COLUMBUS, Ohio (AP) — A divided Ohio Supreme Court has dismissed a challenge to a now-repealed ordinance in Ohio’s capital city banning bump stocks, which allow semi-automatic weapons to fire rapidly.
The Columbus Dispatch reports that the state’s highest court ruled 4-3 Friday that two Ohio gun-rights groups, Ohioans for Concealed Carry and Buckeye Firearms Foundation, had no standing to sue the city of Columbus.
The court majority decided that the groups had suffered no harm in a case that the justices heard despite the fact that the Columbus City Council had repealed its ordinance a year ago. Officials said that made the case moot but the court disagreed, saying the council could pass the ordinance again in the future.
The court said, however, among other things, that the groups weren’t “taxpayers in their own right” and therefore had not established standing “to bring a taxpayer action.”
The two groups last year had removed their names from the suit after an appeals court loss that also cited their lack of standing. The city also challenged the standing of the sole remaining plaintiff, a member of Ohioans for Concealed Carry, saying he had not been charged with a misdemeanor offense under the ordinance.

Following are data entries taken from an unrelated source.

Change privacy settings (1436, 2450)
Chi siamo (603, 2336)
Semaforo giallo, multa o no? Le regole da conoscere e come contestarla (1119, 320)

A Franklin County judge in 2018 found the ban to be unconstitutional, but an appeals court reversed that. In March, the U.S. Supreme Court rebuffed a bid to overturn a federal ban on bump stocks that followed the 2017 Las Vegas mass shooting. Columbus said the federal action made the city ordinance unnecessary.
The paper said a representative of Ohioans for Concealed Carry couldn’t be reached and a message seeking comment was left for Buckeye Firearms.